─── SELECTED TEXT ───
Issue 19 / 2 June 2014

MANY years ago, a friend told me her GP, a man of strong religious beliefs, had repeatedly failed to act on her husband’s requests to be referred for a vasectomy.

The doctor never actually came out and said he wouldn’t do it. He just kept letting it slide.
Whatever you think of the vexed issue of health professionals allowing their personal views to influence the care they provide, it seems to me there is a problem if a doctor does not make his or her position clear.

At a minimum, a health professional who chooses not to provide particular services for ethical reasons needs to make a clear declaration of that fact — and preferably before a patient asks for the service (through prominent signs at the surgery, for example).

Similar issues arise when a pharmacy refuses to dispense contraception, as happened in Thurgoona near Albury in NSW a few years ago.

In that case, the pharmacists, a Catholic couple, were including a note with any contraceptive pills they dispensed.

“If your primary reason for taking this medicine is contraceptive then it would be appreciated that, in the future, you would respect our views and have your OCP (oral contraceptive pill) prescriptions filled elsewhere”, the note read.

More recently, website Mamamia published an article about a woman who was refused the morning-after pill by a pharmacist citing religious reasons.

In professional circles, the consensus has tended to be that health professionals should be able to refuse to supply a service for reasons of conscience, provided the patient can access that service from another provider.

But is it really that simple?

These stories often relate to reproductive issues but, as the woman featured in the Mamamia article asks, would it be acceptable for a pharmacist who was a scientologist to refuse to dispense antidepressants?

Even if the patient was referred to another pharmacy, you couldn’t guarantee they’d persevere in the face of a first refusal.
───
→ TASK LIST:
(1) Answer these questions using the article on health professionals who refuse services for reasons of conscience.
(a) What did the friend's husband repeatedly ask to be referred for?
(b) Near which town was the pharmacy that refused to dispense contraception?
(c) Which website published an article about a woman refused the morning-after pill?
(2) Reproduce word for word the stretch of the article on health professionals who refuse services for reasons of conscience, from "The doctor never" through "her position clear.".
─── GIVEN DATA ───
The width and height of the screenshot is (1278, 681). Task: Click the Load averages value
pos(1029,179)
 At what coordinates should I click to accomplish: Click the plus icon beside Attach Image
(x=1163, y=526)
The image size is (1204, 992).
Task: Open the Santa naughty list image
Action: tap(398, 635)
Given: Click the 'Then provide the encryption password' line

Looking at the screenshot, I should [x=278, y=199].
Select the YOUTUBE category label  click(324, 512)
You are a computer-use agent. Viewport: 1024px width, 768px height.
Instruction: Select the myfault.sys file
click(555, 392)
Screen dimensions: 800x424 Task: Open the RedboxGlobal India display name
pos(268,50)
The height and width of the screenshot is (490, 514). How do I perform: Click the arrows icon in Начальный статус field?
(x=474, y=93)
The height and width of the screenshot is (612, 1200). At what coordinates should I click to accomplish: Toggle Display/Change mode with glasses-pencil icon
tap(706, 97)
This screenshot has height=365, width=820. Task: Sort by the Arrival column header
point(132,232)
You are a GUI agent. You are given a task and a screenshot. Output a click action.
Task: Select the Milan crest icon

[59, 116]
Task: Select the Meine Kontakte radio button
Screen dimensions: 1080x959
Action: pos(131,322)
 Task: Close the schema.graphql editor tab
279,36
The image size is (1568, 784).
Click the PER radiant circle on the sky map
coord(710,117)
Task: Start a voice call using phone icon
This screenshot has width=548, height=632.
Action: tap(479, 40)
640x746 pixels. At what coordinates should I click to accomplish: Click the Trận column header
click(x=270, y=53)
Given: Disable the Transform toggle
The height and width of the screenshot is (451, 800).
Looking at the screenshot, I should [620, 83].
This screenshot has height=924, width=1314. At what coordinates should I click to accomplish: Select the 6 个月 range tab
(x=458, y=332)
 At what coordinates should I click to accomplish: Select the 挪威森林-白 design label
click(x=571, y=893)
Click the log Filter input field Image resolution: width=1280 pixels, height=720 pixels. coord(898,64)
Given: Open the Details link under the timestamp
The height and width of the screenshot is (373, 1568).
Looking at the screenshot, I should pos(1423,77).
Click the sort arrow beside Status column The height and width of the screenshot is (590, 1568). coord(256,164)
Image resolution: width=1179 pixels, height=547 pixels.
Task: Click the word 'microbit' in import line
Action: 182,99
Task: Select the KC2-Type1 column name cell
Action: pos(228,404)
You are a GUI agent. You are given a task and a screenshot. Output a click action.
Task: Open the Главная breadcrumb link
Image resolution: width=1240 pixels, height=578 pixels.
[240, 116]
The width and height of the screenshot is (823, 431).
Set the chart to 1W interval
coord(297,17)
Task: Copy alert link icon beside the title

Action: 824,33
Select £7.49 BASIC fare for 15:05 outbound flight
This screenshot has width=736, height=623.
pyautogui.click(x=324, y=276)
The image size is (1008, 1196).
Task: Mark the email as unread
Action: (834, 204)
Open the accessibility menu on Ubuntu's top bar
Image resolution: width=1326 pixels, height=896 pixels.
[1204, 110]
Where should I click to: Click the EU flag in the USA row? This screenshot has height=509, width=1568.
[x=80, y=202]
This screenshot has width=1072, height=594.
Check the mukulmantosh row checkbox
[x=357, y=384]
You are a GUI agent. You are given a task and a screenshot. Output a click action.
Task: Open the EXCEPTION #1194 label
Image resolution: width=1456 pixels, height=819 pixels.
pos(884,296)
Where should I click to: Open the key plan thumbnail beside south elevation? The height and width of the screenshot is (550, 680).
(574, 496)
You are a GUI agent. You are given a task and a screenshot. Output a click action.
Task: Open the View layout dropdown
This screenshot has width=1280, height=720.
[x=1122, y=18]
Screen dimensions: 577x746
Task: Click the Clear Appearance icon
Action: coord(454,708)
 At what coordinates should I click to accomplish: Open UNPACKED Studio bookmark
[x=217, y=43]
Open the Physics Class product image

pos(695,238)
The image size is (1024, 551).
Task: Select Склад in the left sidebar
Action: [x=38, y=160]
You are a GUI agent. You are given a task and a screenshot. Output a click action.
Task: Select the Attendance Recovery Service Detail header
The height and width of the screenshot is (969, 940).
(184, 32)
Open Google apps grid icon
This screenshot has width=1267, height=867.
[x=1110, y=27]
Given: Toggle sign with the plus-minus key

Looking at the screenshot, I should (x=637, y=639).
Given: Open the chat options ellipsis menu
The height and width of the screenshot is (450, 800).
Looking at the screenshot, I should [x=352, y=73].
───
→ ANSWERS BY TASK:
(1)
(a) A vasectomy.
(b) Albury, in NSW (the pharmacy was in Thurgoona).
(c) Mamamia.

(2)
The doctor never actually came out and said he wouldn’t do it. He just kept letting it slide.
Whatever you think of the vexed issue of health professionals allowing their personal views to influence the care they provide, it seems to me there is a problem if a doctor does not make his or her position clear.